Over the decades every now and then the national news celebrates the discovery of some fragments of ancient bones that prove the existence of an intermediary species of hominid (or homines) that were links in the evolutionary chain between ancestors that walked on four limbs and homo sapiens (or us). initially heralded as ‘missing links’, further discoveries have unearthed a series of missing links over the last c.2 million years, most of whom eventually spread ‘out of Africa’. Neanderthals, however, are thought to have evolved in Eurasia (Northern Hemisphere) and were better able to withstand extreme cold. Neanderthals (named after an area in Germany) were nomadic hunter-gatherers who evolved quite sophisticated flint chipped hand tools between about 250,000 and 130,000 years ago. Remains studied by modern technology suggest that they were quite short, by comparison, but physically very strong and with a skull protecting a larger brain than average modern humans. They had evolved to group living, rather than solitary creatures, and must have developed some form of communication.

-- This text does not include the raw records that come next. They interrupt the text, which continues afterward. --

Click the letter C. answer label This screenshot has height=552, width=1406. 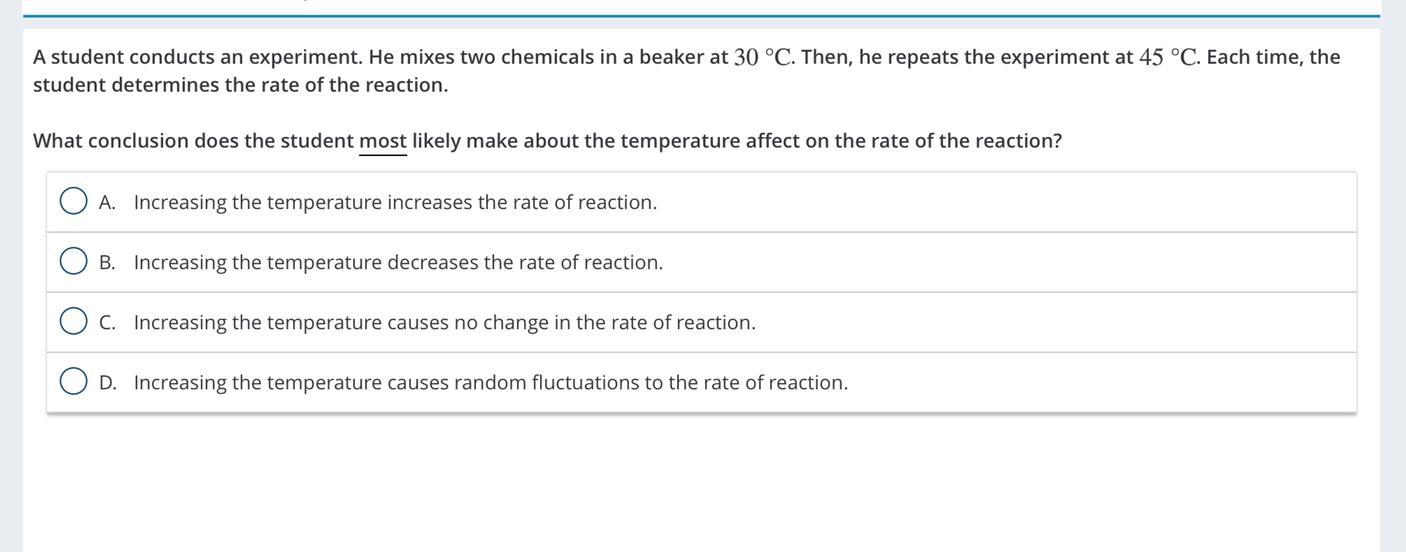pos(107,322)
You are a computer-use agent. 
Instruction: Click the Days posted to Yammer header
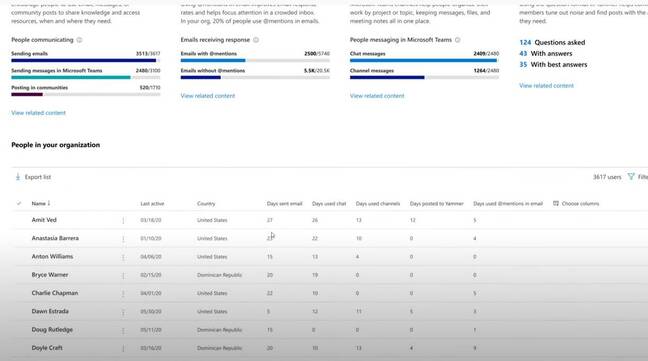pyautogui.click(x=436, y=204)
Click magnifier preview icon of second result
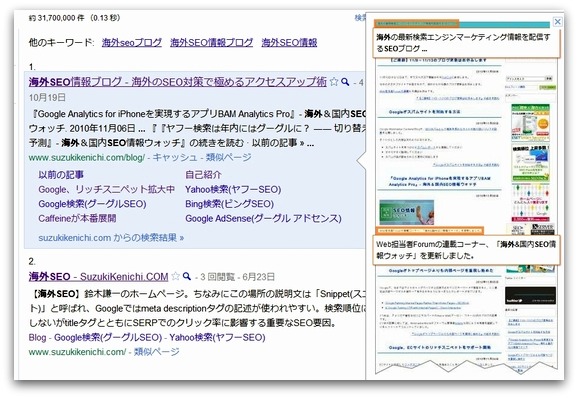578x398 pixels. (x=187, y=276)
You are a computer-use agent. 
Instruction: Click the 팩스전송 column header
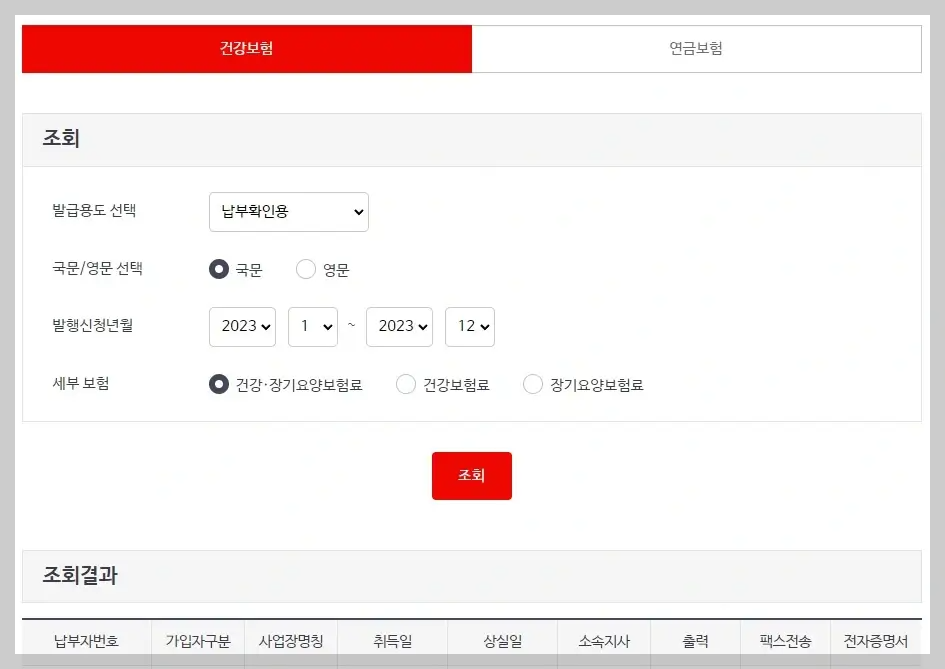[x=786, y=641]
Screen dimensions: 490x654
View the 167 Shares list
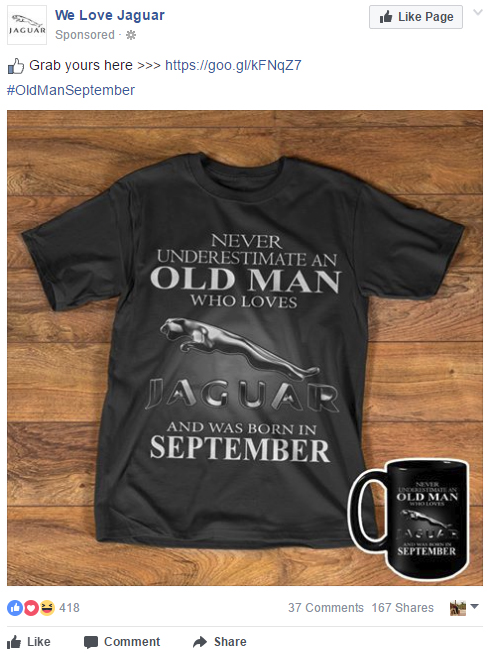(402, 608)
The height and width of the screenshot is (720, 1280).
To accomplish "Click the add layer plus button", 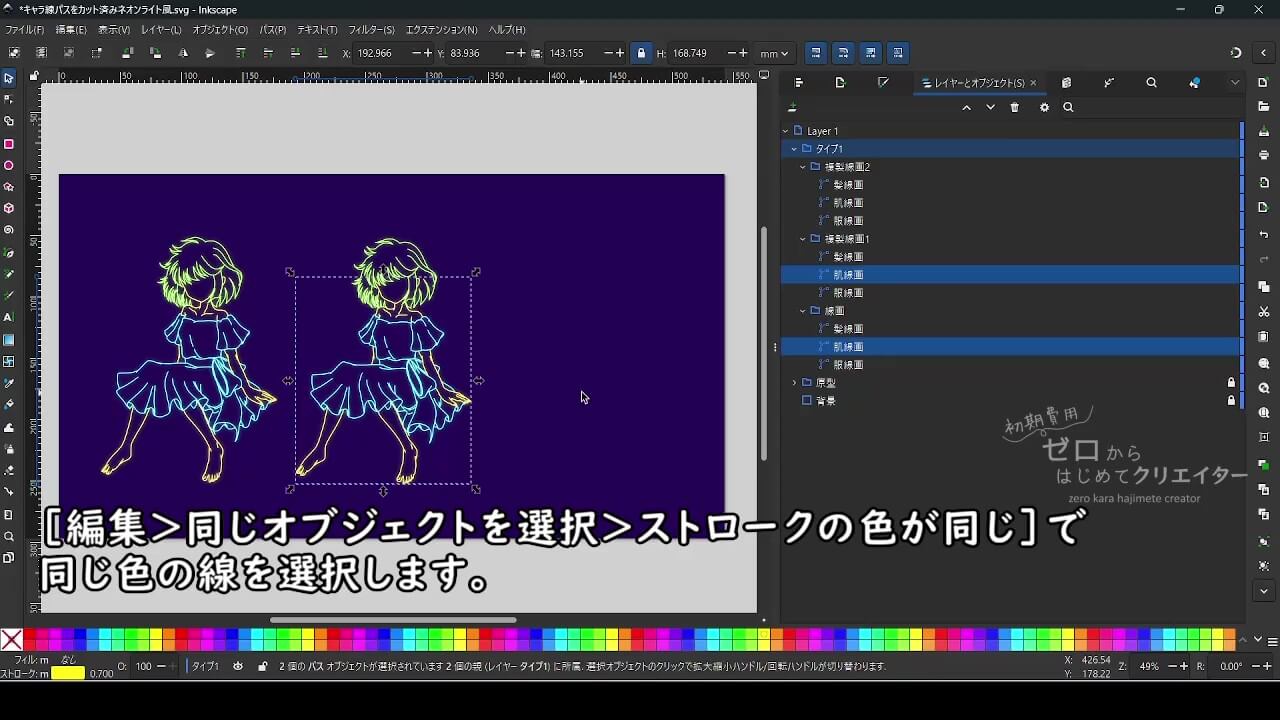I will (x=793, y=107).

With Britain not being an island sometimes in those far-off days Neanderthal groups would have criss-crossed Doggerland, although wide rivers (s.p.b.s) must have been barriers to progress.
All this on the back of Charles Darwin’s revelation of the force of evolution in animal development as first shared with society in the 1860s.
It seems clear that there was some social interaction between Neanderthals and early Homo Sapiens as vestiges of Neanderthal physical characteristics some up in some people’s DNA today.